(Stored records)
*** Block opens ***
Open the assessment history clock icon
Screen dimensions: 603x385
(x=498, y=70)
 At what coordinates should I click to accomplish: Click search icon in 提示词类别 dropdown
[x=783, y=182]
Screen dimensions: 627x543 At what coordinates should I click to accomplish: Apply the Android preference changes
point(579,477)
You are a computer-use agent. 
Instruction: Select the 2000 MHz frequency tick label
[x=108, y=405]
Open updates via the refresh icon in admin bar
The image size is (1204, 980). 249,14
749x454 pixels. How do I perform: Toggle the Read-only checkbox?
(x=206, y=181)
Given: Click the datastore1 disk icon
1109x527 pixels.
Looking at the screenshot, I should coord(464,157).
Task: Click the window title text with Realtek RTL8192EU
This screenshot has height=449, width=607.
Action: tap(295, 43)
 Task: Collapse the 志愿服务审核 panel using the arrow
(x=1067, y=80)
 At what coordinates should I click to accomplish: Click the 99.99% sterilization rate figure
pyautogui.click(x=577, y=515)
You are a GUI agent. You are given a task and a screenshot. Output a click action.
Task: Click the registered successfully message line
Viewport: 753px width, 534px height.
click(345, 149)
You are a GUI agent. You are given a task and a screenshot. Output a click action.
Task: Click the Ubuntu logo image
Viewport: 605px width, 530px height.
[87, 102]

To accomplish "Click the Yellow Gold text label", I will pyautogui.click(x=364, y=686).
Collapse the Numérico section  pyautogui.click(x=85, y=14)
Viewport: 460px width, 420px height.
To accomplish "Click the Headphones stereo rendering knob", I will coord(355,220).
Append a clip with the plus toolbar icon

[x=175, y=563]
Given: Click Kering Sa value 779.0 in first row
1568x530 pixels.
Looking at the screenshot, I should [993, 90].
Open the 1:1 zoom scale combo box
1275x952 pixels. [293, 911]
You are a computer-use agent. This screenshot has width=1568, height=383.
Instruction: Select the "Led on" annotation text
*** Block closes ***
## THE TASK
Output must be limited to the lines beginning with the one that contains "Viewport: 605px width, 530px height." and ending with the last line of the entries, reproduced exactly.

## RESULT
Viewport: 605px width, 530px height.
[87, 102]

To accomplish "Click the Yellow Gold text label", I will pyautogui.click(x=364, y=686).
Collapse the Numérico section  pyautogui.click(x=85, y=14)
Viewport: 460px width, 420px height.
To accomplish "Click the Headphones stereo rendering knob", I will coord(355,220).
Append a clip with the plus toolbar icon

[x=175, y=563]
Given: Click Kering Sa value 779.0 in first row
1568x530 pixels.
Looking at the screenshot, I should [993, 90].
Open the 1:1 zoom scale combo box
1275x952 pixels. [293, 911]
You are a computer-use agent. This screenshot has width=1568, height=383.
Instruction: Select the "Led on" annotation text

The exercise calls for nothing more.